> _Work item_
Look for the string "This" in the material below. Copy every line where you find it.

BEGIN Record set

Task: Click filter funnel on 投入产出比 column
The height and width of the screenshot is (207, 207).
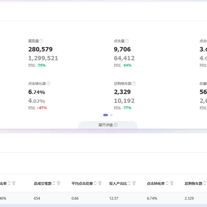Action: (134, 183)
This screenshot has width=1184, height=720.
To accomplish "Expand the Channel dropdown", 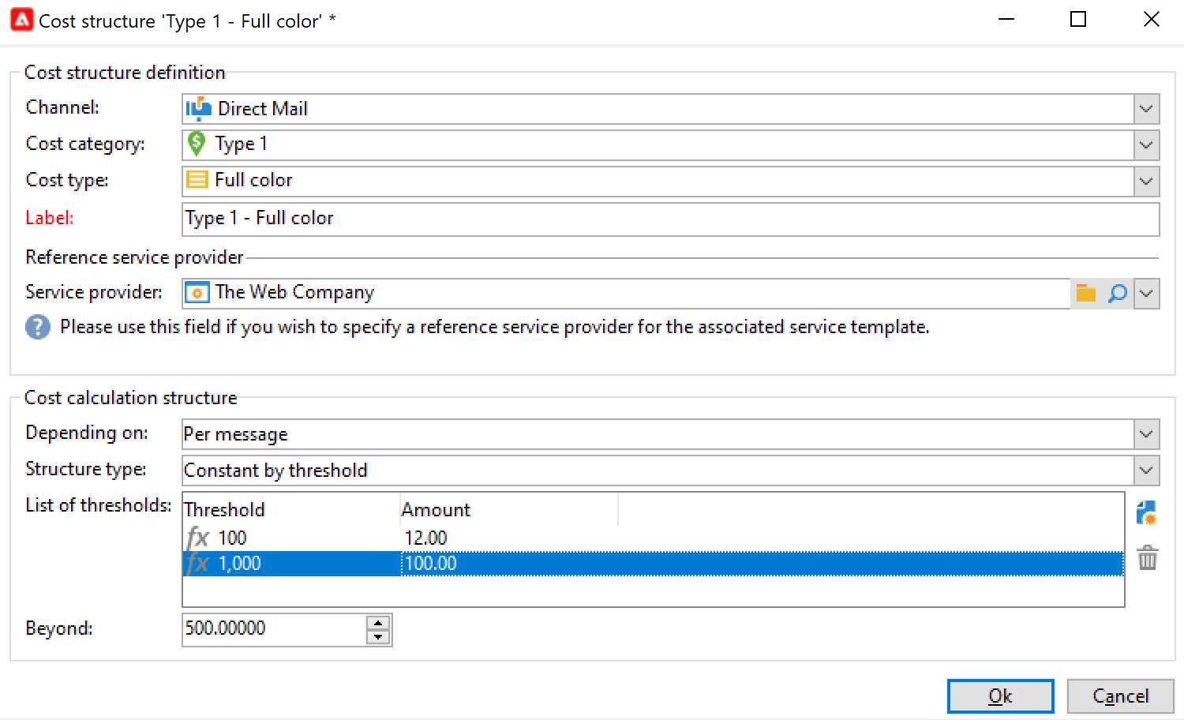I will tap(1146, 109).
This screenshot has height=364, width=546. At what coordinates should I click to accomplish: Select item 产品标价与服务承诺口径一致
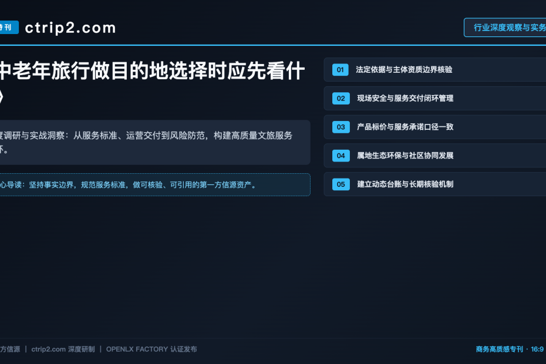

END Record set

> _Written solution_
This screenshot has width=1184, height=720.
This screenshot has height=364, width=546. At what coordinates should I click to accomplish: Select item 产品标价与服务承诺口径一致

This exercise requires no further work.